Tue Mar 19 12:26:14 MSK 2013

13.03.2013 01:44, Jeff Dairiki wrote:
> On Sat, Mar 02, 2013 at 11:26:55AM -0800, Jeff Dairiki wrote:
[]
> Okay, it took longer than two or three days, but I've completely
> redone the trie implementation (several times, at this point...) I
> think it was worth it. The current implementation uses less memory
> than the previous one by roughly a factor of three.  For details on
> the implementation, see the essay-like comments at the top of btrie.c.
> 
> The code is at:
> 
>    https://github.com/dairiki/rbldnsd
> 
> The actual code is in the 'ipv6' branch:
> 
>    https://github.com/dairiki/rbldnsd/tree/ipv6
> 
> If you don't want to deal with the git, you can fetch a tarball from:
> 
>    https://github.com/dairiki/rbldnsd/tarball/ipv6/rbldnsd.tar.gz

This is really _excellent_ stuff.  I never really bothered to
understand how these tries work, I just borrowed the trie
implementation from somewhere else, still not understanding
the inner workings.  To my shame.

But your code looks very good.  I have a few minor comments,
but these are just that - minor, the core thing is good.
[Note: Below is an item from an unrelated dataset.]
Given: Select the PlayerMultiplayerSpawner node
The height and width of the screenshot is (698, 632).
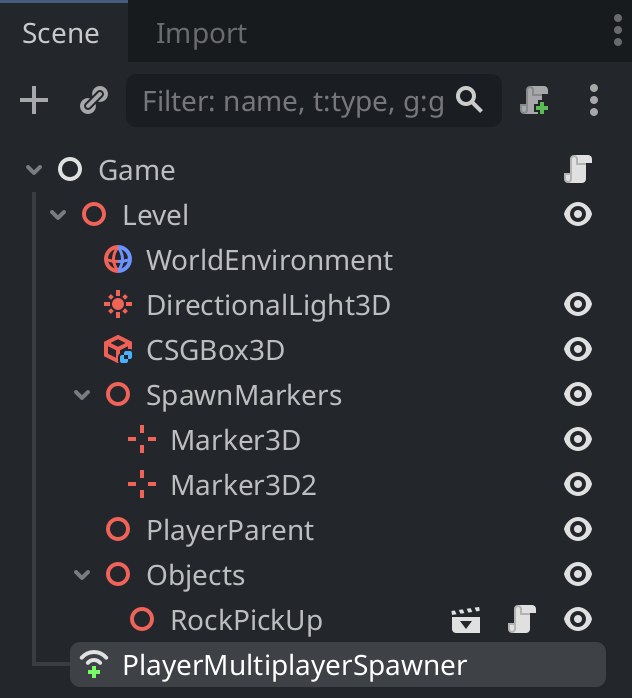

Now looking at it all, maybe we should change all the types
used in the code to always be in network byte order, the
same way your trie works?  I mean, the ip4addr_t &friends?

On the other hand, how do you think, if we change the trie
prefix to use words instead of bytes?  I *guess* using native
word comparisons instead of memcmp should work better?

But I'm not sure how significant this speed difference is,
to start with.  When I wrote rbldnsd initially, computers
were much slower, and it was really important to get every
CPU cycle out of it, -- for example, my mirror of CBL&DSBL&SH,
which were delivering about 10000PPS (packets per second)
was run on a PIII-class 600MHz celeron CPU.  Nowadays it
should be much much faster...

> Some notes, in order of decreasing significance:
> 
> Untested on Big-Endian Systems
> ------------------------------
> 
> The new trie code does some hairy bit-field packing.  As of yet, it
> has only been tested in an Intel, little-endian environment.  I've
> attempted to ensure that it should work on big-endian machines, but
> that is currently untested.  (Please send me reports of success or
> failure.)  (Also see 'tests' below.)

In a few days I'll test on several architectures, including big and
little endian and 32&64 bits.  These are Debian porter boxes.

> Other Changes
> -------------
> 
> I've also plugged the new trie code into the ip4trie (and acl)
> datasets.  For the ip4trie, with 64k random 32-bit IP4 addresses, the
> new code uses less memory by a factor of roughly three.  That means
> that the ip4trie dataset (containing only 32-bit addresses) now uses
> only 50% more memory than the ip4set dataset.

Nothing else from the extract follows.